Além disso, políticos esquerdistas não queriam conceder o direito ao voto às mulheres pois tinham receio que elas apoiassem partidos de direita.
Mesmo assim, campanhas e organizações pela emancipação feminina foram formadas no México, Chile, Argentina e Brasil.
Embora o Equador não tenha tido movimento pela emancipação feminina, foi o primeiro país da América Latina à conceder o direito de voto às mulheres, com a excepção de que o voto era obrigatório aos homens e opcional para as mulheres.
 ÁFRICA
A maioria das mulheres africanas ganhou o direito de voto após a independência de seus países.
A África do Sul continua a restringir o direito de voto das mulheres baseando-se na raça. Mulheres mestiças, de origem negra só podem votar para candidatos de sua própria raça, que servem no parlamento de pessoas de cor. Nem homens, nem mulheres negras têm o direito de votar. Mulheres negras sul-africanas têm sido activas em exigir o fim do apartheid, do sistema de segregação racial, e no estabelecimento de uma nação unitária e não-racial, na qual elas, assim como os homens negros, teriam o direito de votar.
Países em que a Mulher
ainda não tem o Direito de Voto
As Nações Unidas firmaram o acordo de Direitos Políticos da Mulher em 1952.

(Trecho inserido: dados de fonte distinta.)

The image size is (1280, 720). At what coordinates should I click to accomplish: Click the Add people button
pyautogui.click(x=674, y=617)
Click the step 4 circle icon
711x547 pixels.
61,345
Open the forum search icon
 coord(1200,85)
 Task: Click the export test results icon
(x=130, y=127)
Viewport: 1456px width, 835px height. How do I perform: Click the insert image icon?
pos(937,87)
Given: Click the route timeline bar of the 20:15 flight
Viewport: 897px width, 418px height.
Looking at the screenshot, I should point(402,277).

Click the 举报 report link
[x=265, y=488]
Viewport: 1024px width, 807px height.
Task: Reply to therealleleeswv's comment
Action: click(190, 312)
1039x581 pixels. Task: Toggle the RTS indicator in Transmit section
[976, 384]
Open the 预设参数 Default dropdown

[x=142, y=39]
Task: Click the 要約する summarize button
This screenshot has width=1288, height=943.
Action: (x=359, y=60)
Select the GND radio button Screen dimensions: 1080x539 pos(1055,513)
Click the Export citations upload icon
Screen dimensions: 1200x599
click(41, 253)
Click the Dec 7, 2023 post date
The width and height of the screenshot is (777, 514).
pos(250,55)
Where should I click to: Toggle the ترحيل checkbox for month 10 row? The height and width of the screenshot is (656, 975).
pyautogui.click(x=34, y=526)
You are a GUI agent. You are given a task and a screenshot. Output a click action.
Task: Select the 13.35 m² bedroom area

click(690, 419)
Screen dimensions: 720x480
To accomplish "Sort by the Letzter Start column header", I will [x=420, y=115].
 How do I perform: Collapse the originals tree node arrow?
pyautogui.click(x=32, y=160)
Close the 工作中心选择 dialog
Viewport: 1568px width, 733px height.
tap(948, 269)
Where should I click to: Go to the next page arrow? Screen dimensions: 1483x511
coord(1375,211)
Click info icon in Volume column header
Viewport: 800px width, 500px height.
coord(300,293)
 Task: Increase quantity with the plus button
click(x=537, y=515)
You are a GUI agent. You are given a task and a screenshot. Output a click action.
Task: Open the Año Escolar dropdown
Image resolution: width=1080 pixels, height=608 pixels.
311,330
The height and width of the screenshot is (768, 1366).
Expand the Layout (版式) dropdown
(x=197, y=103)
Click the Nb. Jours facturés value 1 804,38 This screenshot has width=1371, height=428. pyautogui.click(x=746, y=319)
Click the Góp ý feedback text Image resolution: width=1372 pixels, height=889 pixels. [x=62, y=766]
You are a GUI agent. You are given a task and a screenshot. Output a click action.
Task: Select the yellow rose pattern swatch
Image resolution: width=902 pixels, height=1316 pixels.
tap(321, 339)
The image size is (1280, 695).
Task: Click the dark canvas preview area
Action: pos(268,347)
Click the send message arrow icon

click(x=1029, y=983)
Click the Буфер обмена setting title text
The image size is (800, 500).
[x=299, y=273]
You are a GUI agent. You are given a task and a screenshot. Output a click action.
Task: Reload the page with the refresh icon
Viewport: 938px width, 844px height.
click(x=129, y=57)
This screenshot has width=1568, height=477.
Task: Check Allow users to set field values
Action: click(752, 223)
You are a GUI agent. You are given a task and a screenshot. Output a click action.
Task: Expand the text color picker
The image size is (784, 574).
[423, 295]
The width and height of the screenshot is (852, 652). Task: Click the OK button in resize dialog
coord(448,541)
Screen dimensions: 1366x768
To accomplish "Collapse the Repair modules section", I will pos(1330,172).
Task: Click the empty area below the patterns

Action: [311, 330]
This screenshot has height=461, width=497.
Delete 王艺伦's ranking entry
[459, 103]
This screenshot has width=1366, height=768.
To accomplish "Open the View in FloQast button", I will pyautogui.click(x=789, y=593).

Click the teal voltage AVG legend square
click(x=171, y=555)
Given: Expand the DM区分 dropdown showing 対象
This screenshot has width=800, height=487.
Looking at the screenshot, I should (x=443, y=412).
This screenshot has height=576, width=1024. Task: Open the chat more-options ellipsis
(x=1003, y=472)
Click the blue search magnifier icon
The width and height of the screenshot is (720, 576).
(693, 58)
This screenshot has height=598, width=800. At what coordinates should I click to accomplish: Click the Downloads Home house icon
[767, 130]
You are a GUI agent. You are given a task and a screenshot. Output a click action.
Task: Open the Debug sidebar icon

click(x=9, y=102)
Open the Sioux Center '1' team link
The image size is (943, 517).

Este foi o primeiro instrumento de lei internacional que declarava que em todas as nações deveria ser concedido às mulheres o direito ao voto e a organizar encontros políticos.
Apesar disso, em nações do Golfo Persa como: Kuwait, Arabia Saudita, Qatar, Oman, e os Emirados Arabes Unidos – mulheres ainda não tem o direito ao voto.
 As mulheres também são pouco expressivas em voto na Guiné Equatorial, Hong Kong, Suriname, e Taiwan. No Butao apenas a uma pessoa de cada familia é permitido o voto. Na prática, essa lei indica que poucas mulheres exercessem o direito ao voto nesse país.
Apesar de toda a luta pela emancipação feminina e do facto das mulheres serem a maioria do eleitorado mundial, ainda são poucas mulheres em altas posições políticas administrativas em seus países.
Existem muitas razões para isso: a posição da família, pouca remuneração financeira e responsabilidades domésticas tem limitado o tempo que a mulher poderia dedicar a vida pública.
Porém muitas mulheres tem tido oportunidades em níveis mais elevados de educação e maiores oportunidades de emprego, além disso o impacto dos movimentos feministas e representações políticas em vários níveis de governo tem progredido.
Em 1960, Sirimavo Bandaranaike do Sri Lanka se tornou a primeira mulher líder de uma nação. Margaret Thatcher da Inglaterra em 1979 se tornou a primeira mulher a ser primeira ministra de uma nação europeia.
De uma maneira geral e mundial, as mulheres eleitas não atribuem suas vitórias ao eleitorado feminino. Por isso, infelizmente, elas não se sentem obrigadas a responderem aos interesses da mulher na sua região ou país.